Task brief:
Rewrite the lines from the one holding "You are a computer-use" through the one holding "Instruction: Click the", both included, swapping "logo" for "icon" and leaving everything else unchanged.

Supplied information:
━━━

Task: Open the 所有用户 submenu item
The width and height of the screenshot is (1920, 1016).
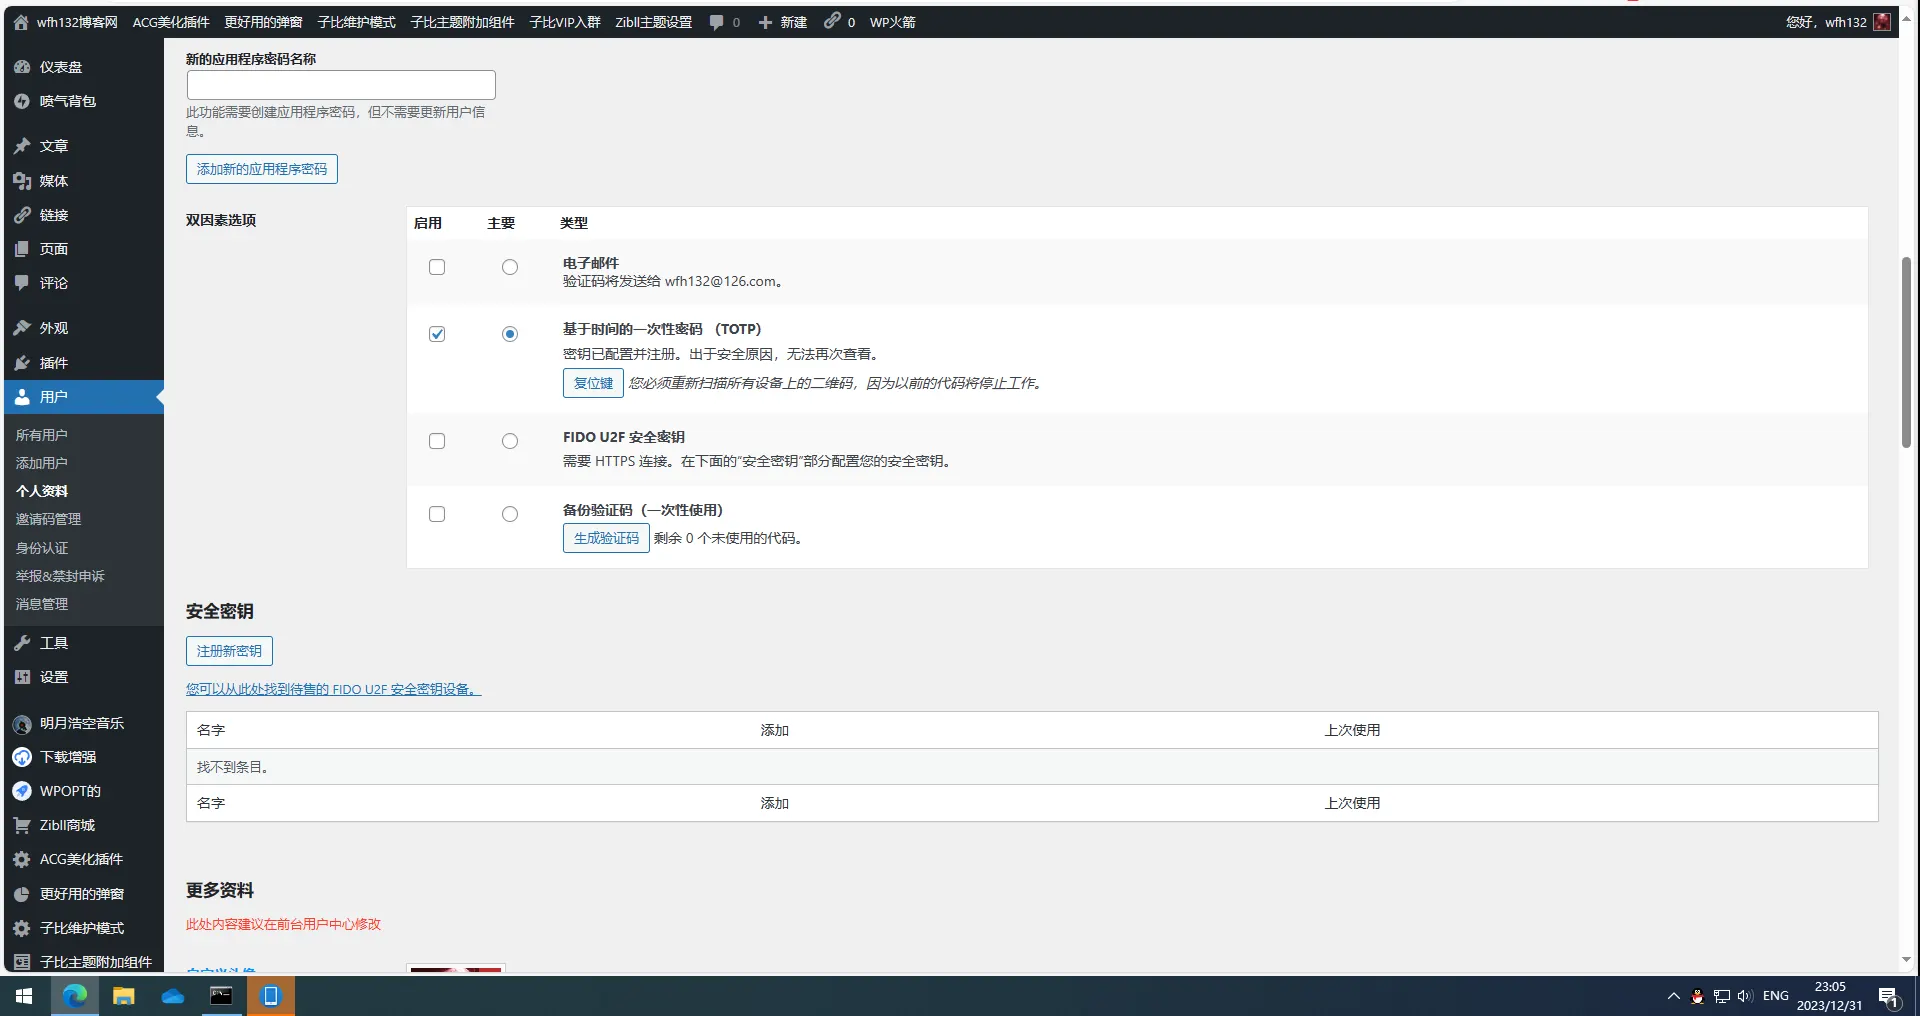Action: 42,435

━━━

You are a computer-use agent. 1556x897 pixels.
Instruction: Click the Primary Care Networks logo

━━━

Output below:
You are a computer-use agent. 1556x897 pixels.
Instruction: Click the Primary Care Networks icon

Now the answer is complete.